Before You Exercise: Riska Platt, M.S., R.D. a nutrition consultant for the Cardiac Rehabilitation Center at Mount Sinai Medical Center in NY, points out “there are no hard–fast rules”. However, she recommends “some things to do before, during and after your workout.”
Fueling up 2 hours before any intense exercise: Drink water and eat a meal with healthy carbohydrates (e.g., whole grains or pasta, brown rice, vegetables and fruits. While protein is definitely required for building muscle, it should be avoided before your workout. Protein takes longer to digest, and could cause some discomfort while you exercise. If you only have a few minutes before you exercise and you haven’t eaten for some time, you should still eat something. Try a banana, apple or some other “easy to digest” fruit or vegetable to provide healthy carbohydrates if you only have 5 or 10 minutes before you workout.
While You Exercise: Drink water throughout your exercise, no matter how intense.
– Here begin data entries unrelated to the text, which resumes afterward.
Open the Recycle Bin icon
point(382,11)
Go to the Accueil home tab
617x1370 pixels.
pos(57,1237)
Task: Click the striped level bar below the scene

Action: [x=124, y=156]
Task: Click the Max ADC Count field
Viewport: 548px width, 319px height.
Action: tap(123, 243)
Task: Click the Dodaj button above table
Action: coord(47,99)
Small sips of water will keep you hydrated and performing at your best. You don’t need to eat while you exercise, unless your workout takes longer than an hour. An energy bar, banana or raisins can be consumed during vigorous workouts of longer duration, and you should aim for 50 to 100 cal for every half hour of exercise.
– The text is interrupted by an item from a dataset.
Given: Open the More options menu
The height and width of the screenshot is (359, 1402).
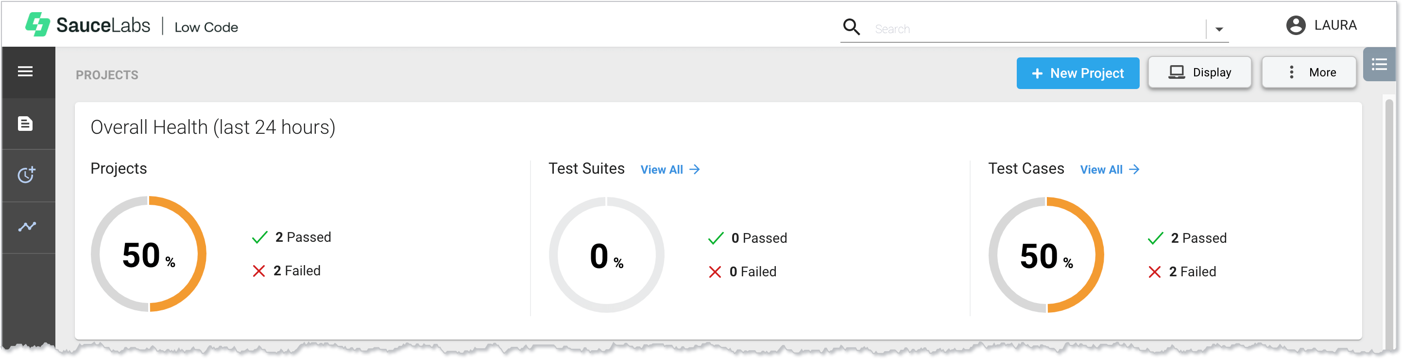Looking at the screenshot, I should pos(1309,72).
After You Exercise: Drink lots of water after your workout is over. You also need plenty of carbohydrates and proteins. These 2 nutrition essentials help your recovery period (when your body grows stronger and builds more muscle mass). Between 30 and 60 minutes after exercise, eat a meal rich in protein and carbohydrates. Proper nutrition and exercise can lead to a long, healthy and happy life. Just remember that these general guidelines may need to be tweaked for the unique way your body works. Use the exercise eating tips above, adjusting them as needed for the best results in your life.